Gregory Crewdson’s photographs of suburban America, immaculately staged and often filled with a sense of isolation, have forever changed the language of contemporary photography.
Influenced by Diane Arbus and David Lynch, Crewdson’s work contains a kind of peaceful stillness, melancholy, and the familiar foreboding menace of suburbia. Staged and composed with a level of detail akin that of a movie set—complete with actors, props, cherry pickers, and precise directing from Crewdson himself—the advanced level of detail lends his photographs a deeply surreal quality despite the often “ordinary” subject matter they depict.
“I’ve always been interested in the commonplace, in finding a sense of beauty and mystery in everyday life,” Crewdson told American Photo magazine in 2014. “I’ve always been interested in the psychological nature of pictures, in trying to explain my own fear, and anxiety, and desire in photographs. The pictures are my means of trying to find meaning in the world.”
Born in 1962 and raised in Park Slope, Brooklyn, Crewdson graduated high school early and attended SUNY Purchase, studying photography during the 1980s. He then went on to complete his masters of fine arts at Yale University, where is now director of graduate photography studies and has been a member of the faculty since 1993.
He credits seeing a Diane Arbus exhibition at The Museum of Modern Art, taken by his psychoanalyst father at the age of 10, as sparking the first moment when he decided to become a photographer.
“It gave me an inkling of the power of pictures,” he recalled of the visit to American Photo. “But I didn’t start taking pictures until I was in college. I had a crush on a girl who was photo major, and followed her into a photography class. My Photo 1 teacher was Laurie Simmons, and my crush went from the girl to my teacher. As soon as I took my first pictures, my crush shifted from the teacher to photography.”
During his teenage years Crewdson was also member of punk band The Speedies, whose ironically titled song, Let Me Take Your Photo, was used in a Hewllet Packard advertisement in 2005.
Crewdson’s first exhibition was held at Yale in 1988, and thereafter his career began to slowly gain momentum. His work at this stage was based around small staged scenes and dioramas which he would meticulously construct, light, and then photograph.

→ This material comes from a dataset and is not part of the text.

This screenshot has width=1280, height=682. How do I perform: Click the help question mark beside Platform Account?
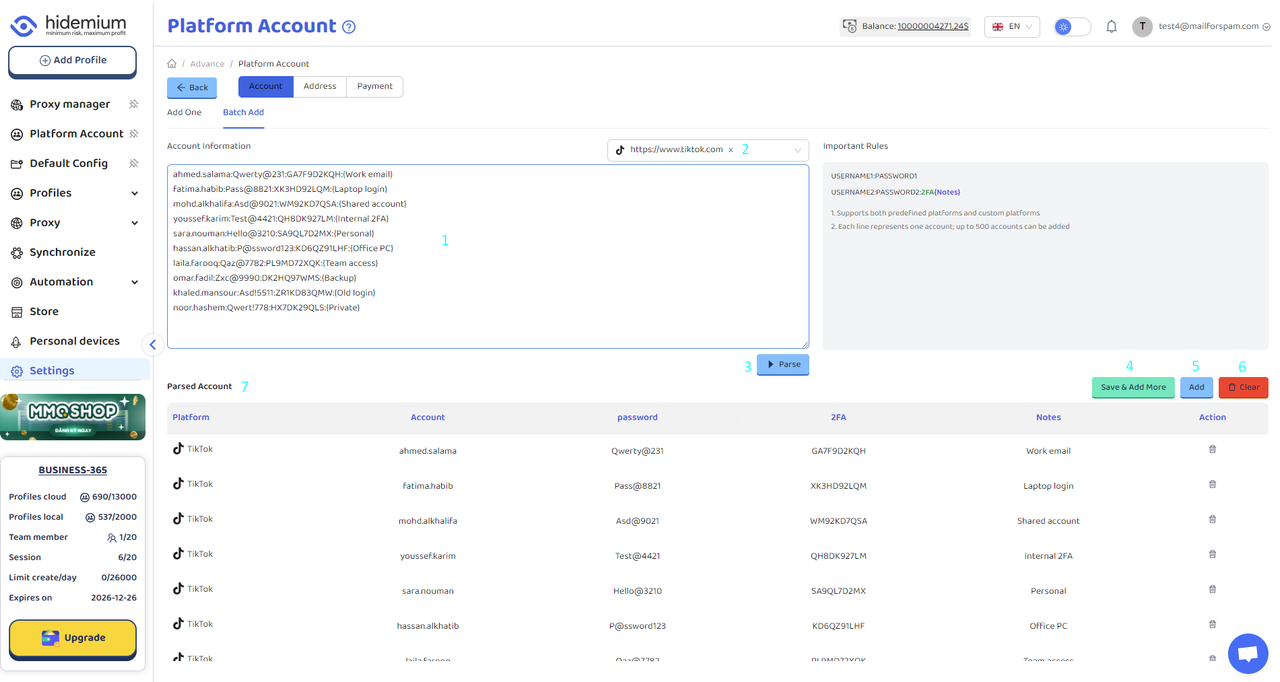349,27
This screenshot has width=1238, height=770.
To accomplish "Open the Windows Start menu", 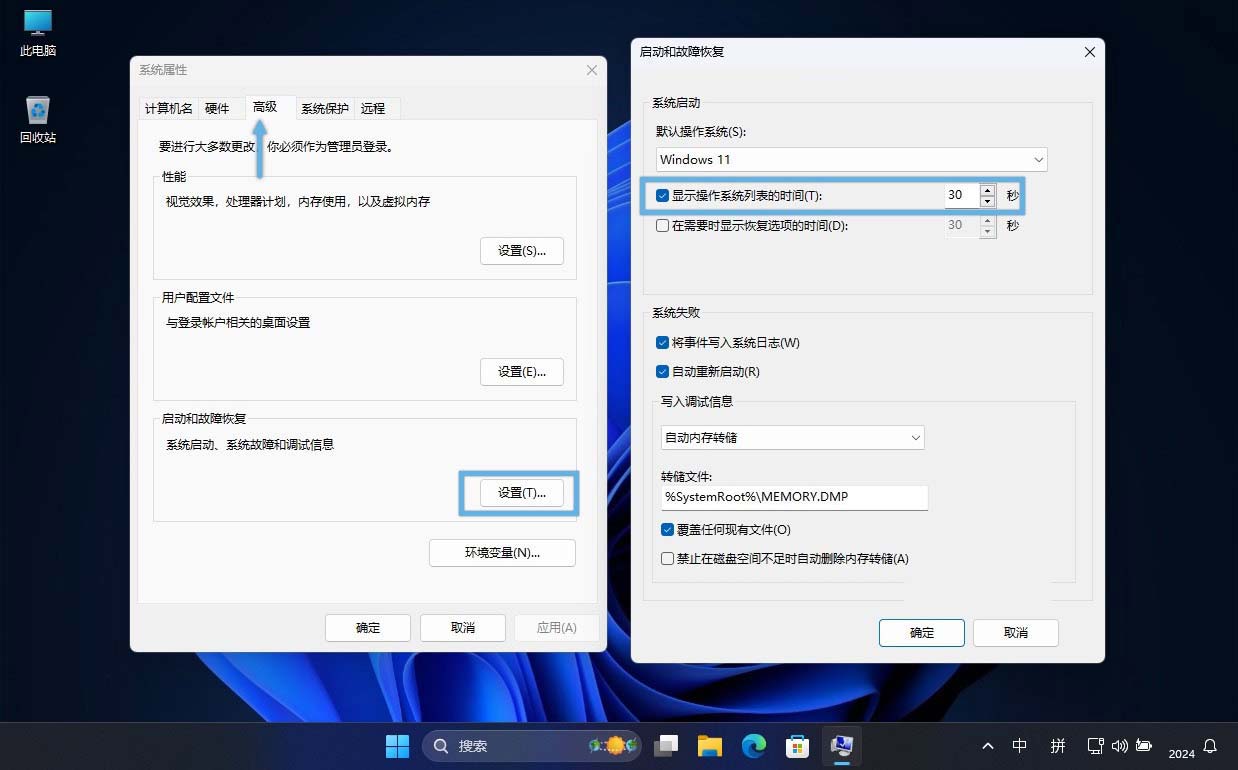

As he began to enjoy more success, Crewdson began to exhibit nationally and then internationally throughout the 1990s. In 1995, Crewdson exhibited his work at the White Cube Gallery in London with the seminal show “Gregory Crewdson: Photographs.” White Cube still represents him in the British capital, though Gagosian Gallery now represents him internationally.
By the late 1990s, the photographer began to stage increasingly elaborate shoots, creating high-production cinematic works with a level of craft and detail that regularly surpasses those of many feature films. From hand-painting patches of moss the correct shade of green to staging large-scale fires, Crewdson hires huge teams to work both behind and in front of the camera.
“I always loved movies and the look of movies,” Crewdson explains to American Photo. “I’m also a huge student of movies—but could never make one. Working in a linear fashion is foreign to me. I was always interested in using aspects of film production towards a single image—the relationship between movie making and still photography—and blurring the lines between the two. I’m fascinated with telling a story in a single image rather than through time.”
The still, emotionally charged scenes in the artist’s work have a brooding quality, but also sometimes real sense of peace. In his photographs, you might see a light shining down from the sky, or a mother observing her sleeping child, for example. But there is also a real sense of isolation, alienation, and aspects of the grotesque haunting his oeuvre. He cites both David Lynch’s Blue Velvet (1986) and the work of Japanese silent film director Yasujiro Ozu as direct influences on his aesthetic.
“David Lynch’s Blue Velvet […] would be the movie that defined me as I was coming of age. I encountered it when I was a graduate student at Yale. I remember feeling deeply connected to how it used the American vernacular, and revealed something more dark and sinister underneath it. I was also completely connected to the way it looked: the use of light and darkness. I’m not saying it’s the best movie ever made, but the one that defined me the most.”
These sensibilities are perhaps exemplified in the series Underneath the Roses (2005) the making of which was made into the critically acclaimed documentary Greogory Crewdson: Brief Encounters (2012), by the award-winning documentary filmmaker Ben Shapiro.
In a recent series, Crewdson abandoned his typically elaborate approach, opting instead to photograph abandoned film sets just outside of Rome. These images, among other similar series, are strikingly different from his previous work in that they are black and white shots featuring no people, animals, or obvious narrative, posing questions rather than answers or psychoanalytical summations.
Whether or not the change in Crewdson’s work will see him taking a whole new direction with his art is yet to be seen.